BEGIN EXCERPTED TEXT

Dataset created with split_by_fname_file is failing during validation

Loki1725 · April 5, 2020, 7:25am

I am in the process of building a dataset for an object identification project and I’m training a model incrementally as we accumulate data. I’ve actualy used initial models to speed up data labeling by created generic classes that can increase the efficiency of our SME labelers.

In the past I’ve been using split_by_rand_pct(valid_pct=0.2) for my databunch. I now want to apply some SME expertise in selecting the split, mostly as I have some classes with a fairly small number of samples, and I wsant to make sure they get evenly distributed between training and validation.

I created a csv file that is a list of the desired validation filenames, and updated my code to use split_by_fname_file. The databunch created properly, and the output shows a Train and Valid LabelList, that had the correct number of samples in each based on the full dataset size, and file.

END EXCERPTED TEXT
BEGIN DATASET ROWS

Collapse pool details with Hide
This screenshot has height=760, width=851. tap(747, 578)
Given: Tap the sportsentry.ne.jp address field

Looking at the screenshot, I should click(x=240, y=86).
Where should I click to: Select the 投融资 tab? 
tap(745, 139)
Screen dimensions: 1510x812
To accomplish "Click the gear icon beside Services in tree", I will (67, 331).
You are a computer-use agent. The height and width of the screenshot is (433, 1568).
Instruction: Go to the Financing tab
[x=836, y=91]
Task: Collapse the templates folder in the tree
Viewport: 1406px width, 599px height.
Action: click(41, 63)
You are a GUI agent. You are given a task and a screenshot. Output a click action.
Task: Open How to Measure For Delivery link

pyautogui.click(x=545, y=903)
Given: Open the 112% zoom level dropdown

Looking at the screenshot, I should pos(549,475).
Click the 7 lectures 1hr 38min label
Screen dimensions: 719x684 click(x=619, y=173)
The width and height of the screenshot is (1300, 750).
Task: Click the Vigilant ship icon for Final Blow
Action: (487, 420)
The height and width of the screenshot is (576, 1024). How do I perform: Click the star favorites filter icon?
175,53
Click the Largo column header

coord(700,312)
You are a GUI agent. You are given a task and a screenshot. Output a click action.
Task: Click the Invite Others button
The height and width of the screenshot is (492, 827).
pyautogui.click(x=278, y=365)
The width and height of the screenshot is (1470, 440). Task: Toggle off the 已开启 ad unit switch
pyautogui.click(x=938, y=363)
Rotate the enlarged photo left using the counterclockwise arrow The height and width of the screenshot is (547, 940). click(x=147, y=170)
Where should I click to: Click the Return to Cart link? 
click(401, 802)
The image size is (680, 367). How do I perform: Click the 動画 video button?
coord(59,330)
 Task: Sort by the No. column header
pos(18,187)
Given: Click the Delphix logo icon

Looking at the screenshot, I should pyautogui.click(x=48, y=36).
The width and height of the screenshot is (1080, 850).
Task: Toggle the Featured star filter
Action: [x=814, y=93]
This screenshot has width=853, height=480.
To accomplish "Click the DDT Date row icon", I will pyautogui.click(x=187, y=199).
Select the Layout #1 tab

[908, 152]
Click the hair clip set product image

END DATASET ROWS

• [DIRECTION A]: Please write out the split_by_fname_file post from "I am in the" up to and including "our SME labelers.".
• [DIRECTION B]: In the split_by_fname_file post, what does the author's csv file list?
• [DIRECTION C]: Give what follows in the split_by_fname_file post, picking up right after its last sentence.
The rows play no part in what is asked here.

• [OUTPUT A]:
I am in the process of building a dataset for an object identification project and I’m training a model incrementally as we accumulate data. I’ve actualy used initial models to speed up data labeling by created generic classes that can increase the efficiency of our SME labelers.

• [OUTPUT B]: The desired validation filenames.

• [OUTPUT C]:
When I tried to train the model though, fit_one_cycle failed upon validation. The full error output is below with my code. I began investigating the dataset though and found one oddity.
data.show_batch(rows=rows, ds_type=‘Train’) and data.show_batch(rows=rows, ds_type=‘Valid’) both return the same images, with the same labels. The validation file list has no duplicates in it, so I’m not sure how this works.

Any suggestions on how to further debug this?
code:

train_images, train_lbl_bbox = get_annotations(datapath.as_posix()+’/annotations/6fpspore_master.json’)
img2bbox = dict(zip(train_images, train_lbl_bbox))
df = pd.DataFrame(data=train_images)
bs = 16
size=(180,256)
#data = get_data(16,(180,256))
src = ObjectItemList.from_df(df, datapath.as_posix(), folder=‘images’)
src = src.split_by_fname_file(datapath.as_posix()+’/validation_files.csv’)
#src = src.split_by_rand_pct(valid_pct=0.15)
src = src.label_from_func(get_y_func)
src = src.transform(get_transforms(), size=size, resize_method=ResizeMethod.SQUISH, tfm_y=True)
data=src.databunch(path=outputpath,bs=bs,collate_fn=bb_pad_collate)
data.normalize(imagenet_stats)

returns:
ImageDataBunch;

Train: LabelList (2603 items)
x: ObjectItemList
Image (3, 180, 256),Image (3, 180, 256),Image (3, 180, 256),Image (3, 180, 256),Image (3, 180, 256)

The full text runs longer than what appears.